Written exercise: Copy the following lines verbatim, reproducing every one of them without alteration.
• • • •
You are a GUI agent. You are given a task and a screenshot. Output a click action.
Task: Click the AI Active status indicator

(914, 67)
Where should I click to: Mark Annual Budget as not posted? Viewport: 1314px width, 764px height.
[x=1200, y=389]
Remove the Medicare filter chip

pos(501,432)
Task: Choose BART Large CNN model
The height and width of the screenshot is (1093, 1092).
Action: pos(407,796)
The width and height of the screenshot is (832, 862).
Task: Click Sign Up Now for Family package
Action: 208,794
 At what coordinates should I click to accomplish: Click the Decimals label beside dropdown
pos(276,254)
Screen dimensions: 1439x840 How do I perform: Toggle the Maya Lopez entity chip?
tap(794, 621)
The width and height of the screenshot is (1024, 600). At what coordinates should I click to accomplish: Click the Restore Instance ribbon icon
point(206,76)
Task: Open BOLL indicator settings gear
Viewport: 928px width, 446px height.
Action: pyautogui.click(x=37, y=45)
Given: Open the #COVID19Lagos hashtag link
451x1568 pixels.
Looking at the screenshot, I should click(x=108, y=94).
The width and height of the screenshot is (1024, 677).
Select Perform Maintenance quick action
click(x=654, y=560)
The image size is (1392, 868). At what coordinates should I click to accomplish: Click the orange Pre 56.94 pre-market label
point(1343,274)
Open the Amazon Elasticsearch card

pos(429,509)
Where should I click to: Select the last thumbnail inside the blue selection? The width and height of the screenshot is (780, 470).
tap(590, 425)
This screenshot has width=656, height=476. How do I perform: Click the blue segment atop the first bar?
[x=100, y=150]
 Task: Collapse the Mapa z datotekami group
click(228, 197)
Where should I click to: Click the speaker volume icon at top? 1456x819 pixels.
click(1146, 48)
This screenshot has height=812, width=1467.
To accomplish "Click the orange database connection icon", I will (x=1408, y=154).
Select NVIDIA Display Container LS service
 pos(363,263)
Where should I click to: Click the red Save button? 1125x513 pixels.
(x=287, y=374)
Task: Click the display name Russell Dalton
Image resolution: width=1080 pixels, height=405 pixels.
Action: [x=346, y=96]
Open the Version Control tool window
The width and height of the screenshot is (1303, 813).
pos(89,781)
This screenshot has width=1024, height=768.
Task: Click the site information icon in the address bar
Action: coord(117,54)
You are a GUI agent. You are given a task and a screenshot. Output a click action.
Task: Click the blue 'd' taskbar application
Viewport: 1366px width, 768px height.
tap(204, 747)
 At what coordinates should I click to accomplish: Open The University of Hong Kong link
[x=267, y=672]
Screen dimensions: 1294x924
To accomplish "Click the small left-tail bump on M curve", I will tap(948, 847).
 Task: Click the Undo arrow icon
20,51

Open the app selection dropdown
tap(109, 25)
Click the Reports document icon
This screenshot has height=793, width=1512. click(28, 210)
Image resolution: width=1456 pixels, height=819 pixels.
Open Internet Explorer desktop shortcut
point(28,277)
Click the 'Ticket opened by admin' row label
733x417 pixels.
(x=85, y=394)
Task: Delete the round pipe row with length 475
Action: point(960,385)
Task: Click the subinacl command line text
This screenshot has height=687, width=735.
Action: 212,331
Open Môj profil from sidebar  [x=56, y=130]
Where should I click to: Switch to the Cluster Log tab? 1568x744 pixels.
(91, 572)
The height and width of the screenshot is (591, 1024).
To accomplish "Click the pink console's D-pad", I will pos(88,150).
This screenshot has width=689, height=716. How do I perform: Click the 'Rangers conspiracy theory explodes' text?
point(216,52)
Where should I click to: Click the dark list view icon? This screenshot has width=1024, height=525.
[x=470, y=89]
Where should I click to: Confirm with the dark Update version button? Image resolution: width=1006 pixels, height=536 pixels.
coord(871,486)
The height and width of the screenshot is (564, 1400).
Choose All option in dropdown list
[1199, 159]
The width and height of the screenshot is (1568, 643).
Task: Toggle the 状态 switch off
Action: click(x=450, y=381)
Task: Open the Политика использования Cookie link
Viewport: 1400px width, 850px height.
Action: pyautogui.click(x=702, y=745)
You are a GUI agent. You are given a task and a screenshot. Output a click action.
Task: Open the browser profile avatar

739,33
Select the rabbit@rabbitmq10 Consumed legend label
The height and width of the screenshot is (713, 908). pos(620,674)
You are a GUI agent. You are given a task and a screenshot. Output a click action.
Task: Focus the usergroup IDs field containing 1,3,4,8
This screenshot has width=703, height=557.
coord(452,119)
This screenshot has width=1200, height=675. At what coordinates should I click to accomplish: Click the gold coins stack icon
• • • •
Full output:
You are a GUI agent. You are given a task and a screenshot. Output a click action.
Task: Click the AI Active status indicator

(914, 67)
Where should I click to: Mark Annual Budget as not posted? Viewport: 1314px width, 764px height.
[x=1200, y=389]
Remove the Medicare filter chip

pos(501,432)
Task: Choose BART Large CNN model
The height and width of the screenshot is (1093, 1092).
Action: pos(407,796)
The width and height of the screenshot is (832, 862).
Task: Click Sign Up Now for Family package
Action: 208,794
 At what coordinates should I click to accomplish: Click the Decimals label beside dropdown
pos(276,254)
Screen dimensions: 1439x840 How do I perform: Toggle the Maya Lopez entity chip?
tap(794, 621)
The width and height of the screenshot is (1024, 600). At what coordinates should I click to accomplish: Click the Restore Instance ribbon icon
point(206,76)
Task: Open BOLL indicator settings gear
Viewport: 928px width, 446px height.
Action: pyautogui.click(x=37, y=45)
Given: Open the #COVID19Lagos hashtag link
451x1568 pixels.
Looking at the screenshot, I should click(x=108, y=94).
The width and height of the screenshot is (1024, 677).
Select Perform Maintenance quick action
click(x=654, y=560)
The image size is (1392, 868). At what coordinates should I click to accomplish: Click the orange Pre 56.94 pre-market label
point(1343,274)
Open the Amazon Elasticsearch card

pos(429,509)
Where should I click to: Select the last thumbnail inside the blue selection? The width and height of the screenshot is (780, 470).
tap(590, 425)
This screenshot has width=656, height=476. How do I perform: Click the blue segment atop the first bar?
[x=100, y=150]
 Task: Collapse the Mapa z datotekami group
click(228, 197)
Where should I click to: Click the speaker volume icon at top? 1456x819 pixels.
click(1146, 48)
This screenshot has height=812, width=1467.
To accomplish "Click the orange database connection icon", I will (x=1408, y=154).
Select NVIDIA Display Container LS service
 pos(363,263)
Where should I click to: Click the red Save button? 1125x513 pixels.
(x=287, y=374)
Task: Click the display name Russell Dalton
Image resolution: width=1080 pixels, height=405 pixels.
Action: [x=346, y=96]
Open the Version Control tool window
The width and height of the screenshot is (1303, 813).
pos(89,781)
This screenshot has width=1024, height=768.
Task: Click the site information icon in the address bar
Action: coord(117,54)
You are a GUI agent. You are given a task and a screenshot. Output a click action.
Task: Click the blue 'd' taskbar application
Viewport: 1366px width, 768px height.
tap(204, 747)
 At what coordinates should I click to accomplish: Open The University of Hong Kong link
[x=267, y=672]
Screen dimensions: 1294x924
To accomplish "Click the small left-tail bump on M curve", I will tap(948, 847).
 Task: Click the Undo arrow icon
20,51

Open the app selection dropdown
tap(109, 25)
Click the Reports document icon
This screenshot has height=793, width=1512. click(28, 210)
Image resolution: width=1456 pixels, height=819 pixels.
Open Internet Explorer desktop shortcut
point(28,277)
Click the 'Ticket opened by admin' row label
733x417 pixels.
(x=85, y=394)
Task: Delete the round pipe row with length 475
Action: point(960,385)
Task: Click the subinacl command line text
This screenshot has height=687, width=735.
Action: 212,331
Open Môj profil from sidebar  [x=56, y=130]
Where should I click to: Switch to the Cluster Log tab? 1568x744 pixels.
(91, 572)
The height and width of the screenshot is (591, 1024).
To accomplish "Click the pink console's D-pad", I will pos(88,150).
This screenshot has width=689, height=716. How do I perform: Click the 'Rangers conspiracy theory explodes' text?
point(216,52)
Where should I click to: Click the dark list view icon? This screenshot has width=1024, height=525.
[x=470, y=89]
Where should I click to: Confirm with the dark Update version button? Image resolution: width=1006 pixels, height=536 pixels.
coord(871,486)
The height and width of the screenshot is (564, 1400).
Choose All option in dropdown list
[1199, 159]
The width and height of the screenshot is (1568, 643).
Task: Toggle the 状态 switch off
Action: click(x=450, y=381)
Task: Open the Политика использования Cookie link
Viewport: 1400px width, 850px height.
Action: pyautogui.click(x=702, y=745)
You are a GUI agent. You are given a task and a screenshot. Output a click action.
Task: Open the browser profile avatar

739,33
Select the rabbit@rabbitmq10 Consumed legend label
The height and width of the screenshot is (713, 908). pos(620,674)
You are a GUI agent. You are given a task and a screenshot. Output a click action.
Task: Focus the usergroup IDs field containing 1,3,4,8
This screenshot has width=703, height=557.
coord(452,119)
This screenshot has width=1200, height=675. At what coordinates should I click to accomplish: Click the gold coins stack icon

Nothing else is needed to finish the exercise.